DIRECTIONS
Return the run of lines below that opens with the line containing "This screenshot has height=589, width=870." and closes with the line containing "Enable Trust digitally", keeping each one exact.

INFORMATION GIVEN
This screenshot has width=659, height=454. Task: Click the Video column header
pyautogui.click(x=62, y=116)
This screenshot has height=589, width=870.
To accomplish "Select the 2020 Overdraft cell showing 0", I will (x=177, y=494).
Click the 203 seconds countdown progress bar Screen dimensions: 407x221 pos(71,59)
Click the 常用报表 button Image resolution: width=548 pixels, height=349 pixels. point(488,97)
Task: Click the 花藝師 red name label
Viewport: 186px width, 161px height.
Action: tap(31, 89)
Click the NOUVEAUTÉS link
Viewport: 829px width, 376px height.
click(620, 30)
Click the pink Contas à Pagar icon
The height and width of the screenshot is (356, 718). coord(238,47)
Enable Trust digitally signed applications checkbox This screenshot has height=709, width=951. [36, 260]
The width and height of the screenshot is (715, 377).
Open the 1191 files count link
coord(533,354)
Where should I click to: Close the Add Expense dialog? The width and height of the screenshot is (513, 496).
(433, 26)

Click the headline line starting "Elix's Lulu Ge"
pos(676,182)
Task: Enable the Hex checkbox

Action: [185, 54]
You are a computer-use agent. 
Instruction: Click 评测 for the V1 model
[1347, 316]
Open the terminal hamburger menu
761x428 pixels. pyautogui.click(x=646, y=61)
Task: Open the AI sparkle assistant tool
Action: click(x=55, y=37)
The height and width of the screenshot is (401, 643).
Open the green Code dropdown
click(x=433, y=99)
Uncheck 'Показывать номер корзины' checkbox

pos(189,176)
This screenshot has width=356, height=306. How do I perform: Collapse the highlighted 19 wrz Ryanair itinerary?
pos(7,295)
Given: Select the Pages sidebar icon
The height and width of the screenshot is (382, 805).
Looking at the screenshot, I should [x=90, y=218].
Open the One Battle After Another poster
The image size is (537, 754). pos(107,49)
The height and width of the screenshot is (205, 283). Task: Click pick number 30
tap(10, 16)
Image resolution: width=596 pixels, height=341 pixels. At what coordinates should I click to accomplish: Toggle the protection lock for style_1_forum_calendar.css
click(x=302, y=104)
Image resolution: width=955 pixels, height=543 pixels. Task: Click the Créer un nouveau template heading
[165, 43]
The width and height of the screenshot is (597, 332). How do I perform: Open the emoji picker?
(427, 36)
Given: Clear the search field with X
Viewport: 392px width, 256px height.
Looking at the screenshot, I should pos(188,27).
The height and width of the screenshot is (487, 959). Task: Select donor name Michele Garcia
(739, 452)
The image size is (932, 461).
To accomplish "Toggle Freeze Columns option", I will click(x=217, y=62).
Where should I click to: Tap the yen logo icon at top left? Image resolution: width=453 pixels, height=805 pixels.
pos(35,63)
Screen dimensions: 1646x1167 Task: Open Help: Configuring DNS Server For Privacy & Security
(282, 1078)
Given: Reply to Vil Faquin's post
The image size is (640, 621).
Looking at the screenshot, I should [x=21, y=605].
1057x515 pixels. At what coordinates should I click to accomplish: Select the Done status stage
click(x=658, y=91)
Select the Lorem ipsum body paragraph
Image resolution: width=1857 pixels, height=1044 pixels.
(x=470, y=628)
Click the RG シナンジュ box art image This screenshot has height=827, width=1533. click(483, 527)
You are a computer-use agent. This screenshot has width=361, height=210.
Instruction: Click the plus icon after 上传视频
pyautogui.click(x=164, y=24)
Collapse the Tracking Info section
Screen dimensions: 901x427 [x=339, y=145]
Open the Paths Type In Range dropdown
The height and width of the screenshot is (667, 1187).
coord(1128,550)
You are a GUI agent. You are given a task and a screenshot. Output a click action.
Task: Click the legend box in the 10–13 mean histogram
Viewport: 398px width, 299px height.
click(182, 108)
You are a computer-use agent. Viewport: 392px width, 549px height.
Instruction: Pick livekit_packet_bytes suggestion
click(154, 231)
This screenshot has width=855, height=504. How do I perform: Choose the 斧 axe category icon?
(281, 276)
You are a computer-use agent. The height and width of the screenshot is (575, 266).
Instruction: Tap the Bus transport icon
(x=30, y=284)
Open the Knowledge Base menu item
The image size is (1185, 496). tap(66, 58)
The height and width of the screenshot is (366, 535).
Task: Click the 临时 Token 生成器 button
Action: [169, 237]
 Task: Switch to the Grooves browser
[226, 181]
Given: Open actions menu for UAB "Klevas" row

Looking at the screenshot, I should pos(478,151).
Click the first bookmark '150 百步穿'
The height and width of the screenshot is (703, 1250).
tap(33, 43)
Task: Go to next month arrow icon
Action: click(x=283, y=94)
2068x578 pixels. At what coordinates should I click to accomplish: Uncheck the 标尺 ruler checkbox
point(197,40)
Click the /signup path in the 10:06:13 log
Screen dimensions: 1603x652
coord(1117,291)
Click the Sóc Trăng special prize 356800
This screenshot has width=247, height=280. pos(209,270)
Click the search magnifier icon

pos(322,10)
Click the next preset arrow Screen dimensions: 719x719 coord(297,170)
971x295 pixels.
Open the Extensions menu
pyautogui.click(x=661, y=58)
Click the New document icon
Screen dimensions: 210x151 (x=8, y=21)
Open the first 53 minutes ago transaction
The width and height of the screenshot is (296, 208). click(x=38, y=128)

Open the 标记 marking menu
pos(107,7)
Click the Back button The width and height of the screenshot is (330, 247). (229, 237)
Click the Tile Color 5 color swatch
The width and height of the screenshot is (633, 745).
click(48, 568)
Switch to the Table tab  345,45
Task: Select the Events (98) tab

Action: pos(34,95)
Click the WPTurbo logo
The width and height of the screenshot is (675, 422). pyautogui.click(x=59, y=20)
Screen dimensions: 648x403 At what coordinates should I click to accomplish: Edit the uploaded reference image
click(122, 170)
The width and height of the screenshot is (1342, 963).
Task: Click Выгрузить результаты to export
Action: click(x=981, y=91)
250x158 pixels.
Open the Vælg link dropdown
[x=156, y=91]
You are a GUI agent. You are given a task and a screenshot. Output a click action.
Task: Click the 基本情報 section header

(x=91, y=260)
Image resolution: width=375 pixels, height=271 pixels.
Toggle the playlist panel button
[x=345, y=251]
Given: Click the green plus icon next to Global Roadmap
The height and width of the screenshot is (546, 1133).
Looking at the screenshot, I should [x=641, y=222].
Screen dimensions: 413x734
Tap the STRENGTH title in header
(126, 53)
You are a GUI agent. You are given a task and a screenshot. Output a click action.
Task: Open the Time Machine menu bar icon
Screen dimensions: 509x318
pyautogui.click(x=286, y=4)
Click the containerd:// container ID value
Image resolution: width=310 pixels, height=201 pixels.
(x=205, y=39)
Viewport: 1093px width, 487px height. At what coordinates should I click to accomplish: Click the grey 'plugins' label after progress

RESULT
This screenshot has height=589, width=870.
To accomplish "Select the 2020 Overdraft cell showing 0", I will (x=177, y=494).
Click the 203 seconds countdown progress bar Screen dimensions: 407x221 pos(71,59)
Click the 常用报表 button Image resolution: width=548 pixels, height=349 pixels. point(488,97)
Task: Click the 花藝師 red name label
Viewport: 186px width, 161px height.
Action: tap(31, 89)
Click the NOUVEAUTÉS link
Viewport: 829px width, 376px height.
click(620, 30)
Click the pink Contas à Pagar icon
The height and width of the screenshot is (356, 718). coord(238,47)
Enable Trust digitally signed applications checkbox This screenshot has height=709, width=951. [36, 260]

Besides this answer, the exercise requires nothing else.